Saturday, November 21, 2009

Capernaum on the Sea of Galilee

Capernaum was Jesus' home away from Nazareth, and the heart of Jesus' Galilean ministry. He spent some two years there, teaching and performing miracles. Situated on the northern shore of the Sea of Galilee, Capernaum was the home of the two sets of fishing brothers whom Jesus called to be apostles--Peter and Andrew, and James and John, the sons of Zebedee.

One of the most impressive of Jesus' miracles performed in Capernaum was the healing--at a distance--of the Roman Centurion's servant.
"This man deserves to have you do this," the Jewish elders said to Jesus,
"because he loves our nation and has built our synagogue." Imagine my excitement, then, at being able to visit what is the site of the very synagogue which the centurion had helped to build.
Virtually adjacent to t
he synagogue is another much visited site in Capernaum the home where Jesus healed Peter's mother-in-law of her fever.
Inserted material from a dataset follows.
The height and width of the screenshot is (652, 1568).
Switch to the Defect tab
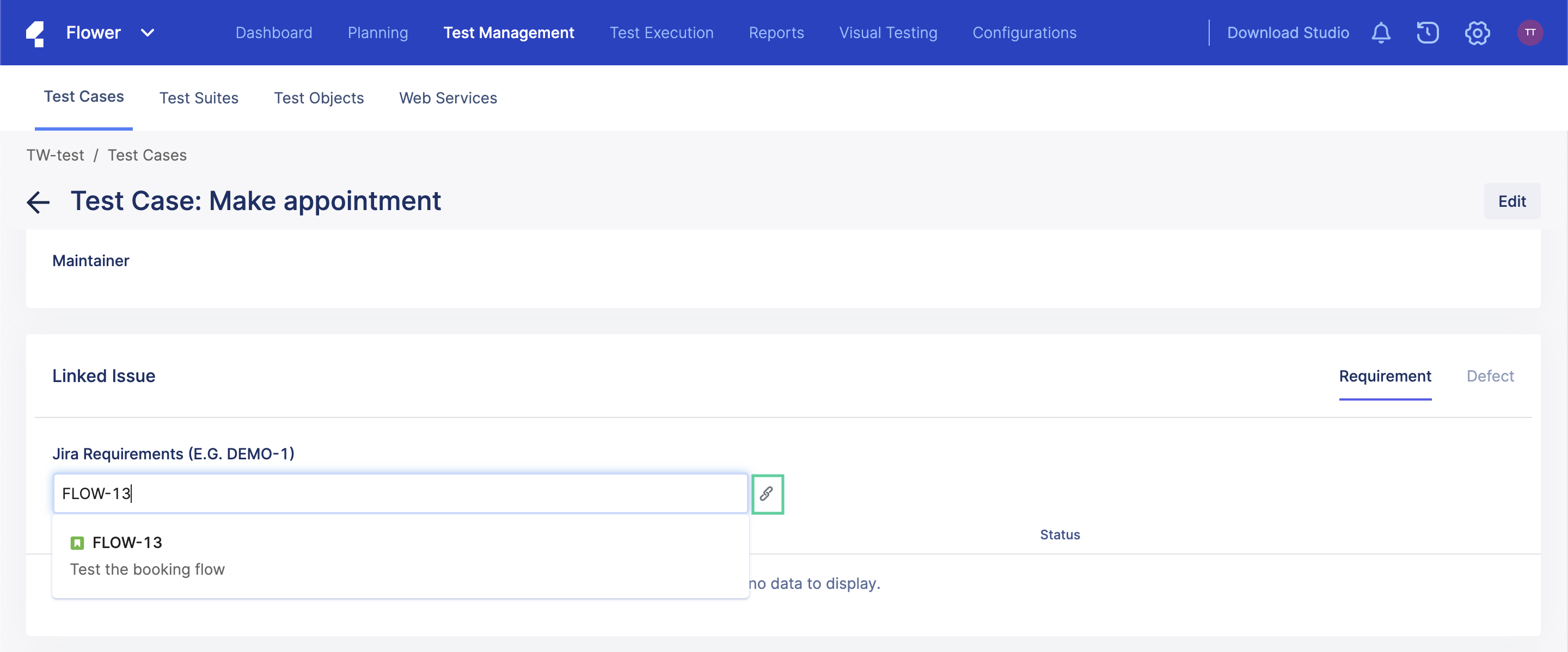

On the way out, there are a row of columns taken from the synagogue. On one of the columns is an Aramaic inscription dedicated to "Alpheus the son of Zebedah, the son of John," who had contributed to the building of the second synagogue from the second or perhaps fourth century. It is altogether possible that there is profound significance in the names "John" and "Zebedah."



Given the location of Capernaum and the fact that family names were passed down for generations, these men may have been descendants of the apostle John, the son of Zebedee.

It brings
me back to a faith "built upon the foundation of the apostles, with Christ Jesus himself as the chief cornerstone."

If that heritage of faith doesn't stir me to pick up the torch and run with it, nothing will!